BEGIN

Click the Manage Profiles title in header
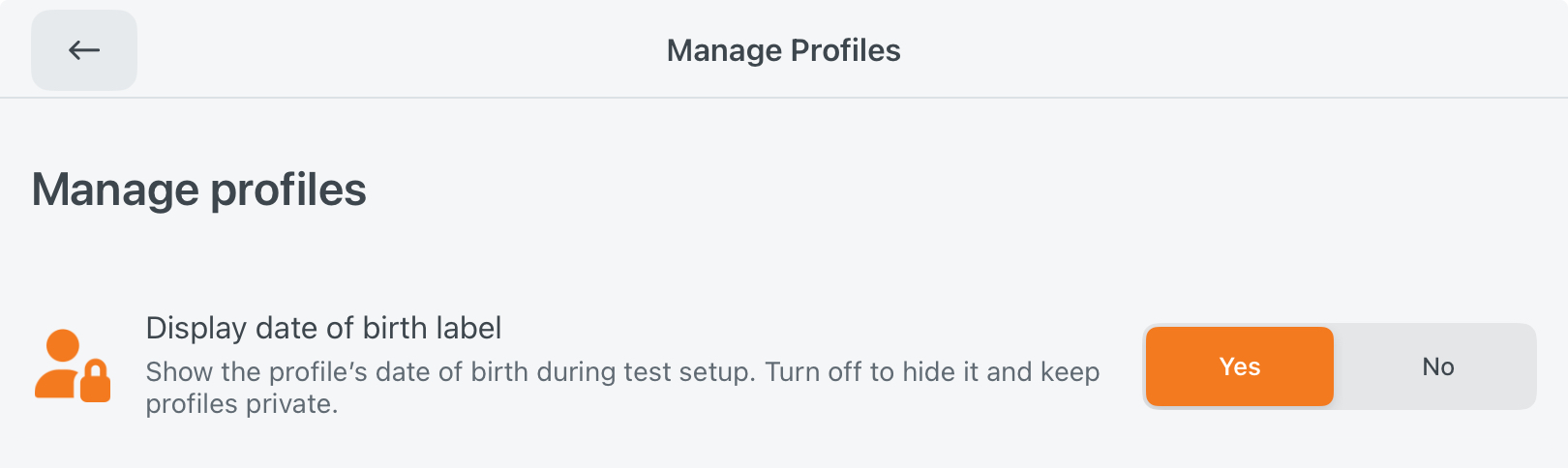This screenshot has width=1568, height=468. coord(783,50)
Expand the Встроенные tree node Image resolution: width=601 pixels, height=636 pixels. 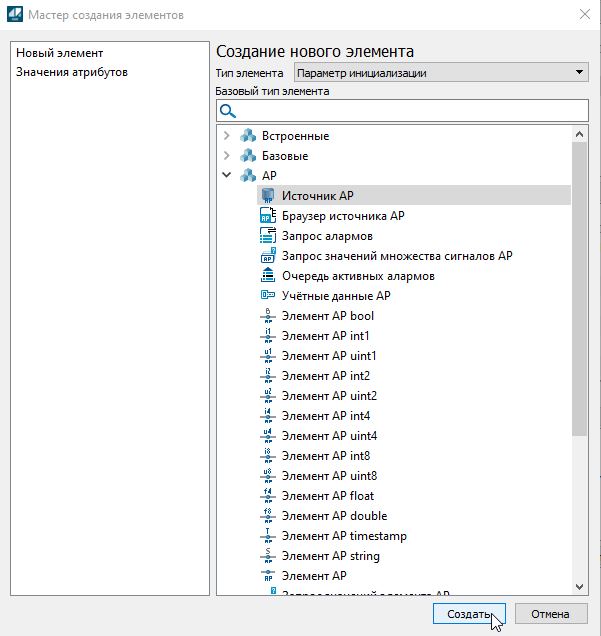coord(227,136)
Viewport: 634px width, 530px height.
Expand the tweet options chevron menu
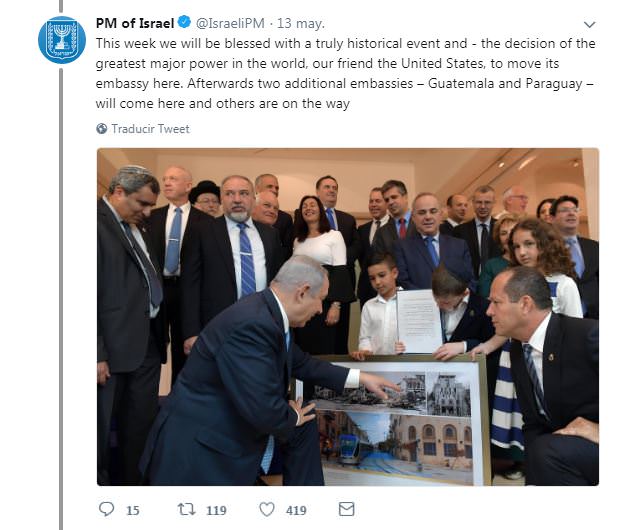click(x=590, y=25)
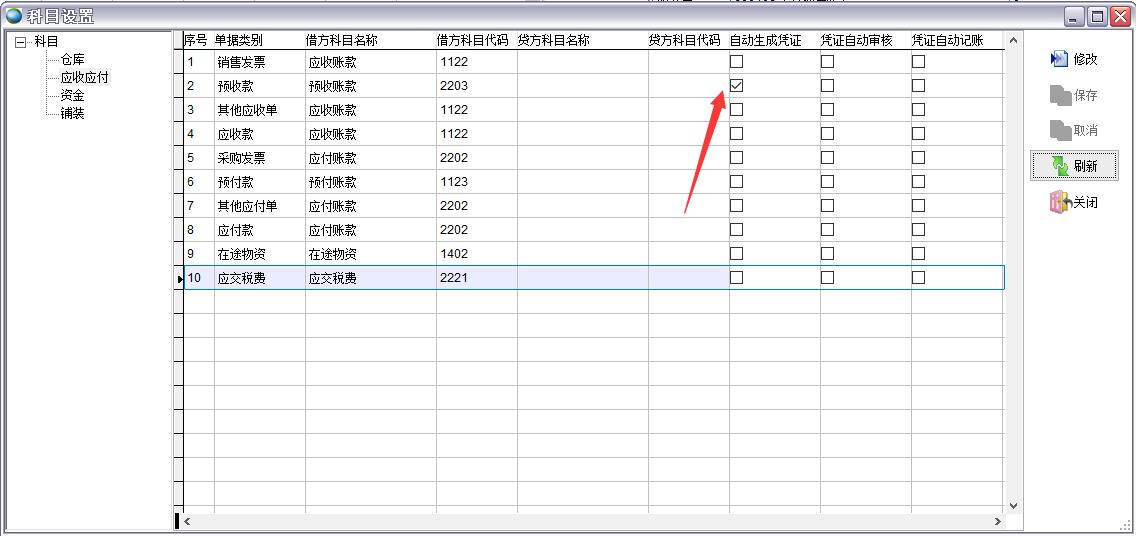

END

■ Your objective ■
Take the line that holds "Viewport: 634px width, 530px height." as the start and the last line of the data as the end. Copy only those lines exactly, both ends included, except the pictures.

■ Solution for this problem ■
Viewport: 634px width, 530px height.
Expand the tweet options chevron menu
click(x=590, y=25)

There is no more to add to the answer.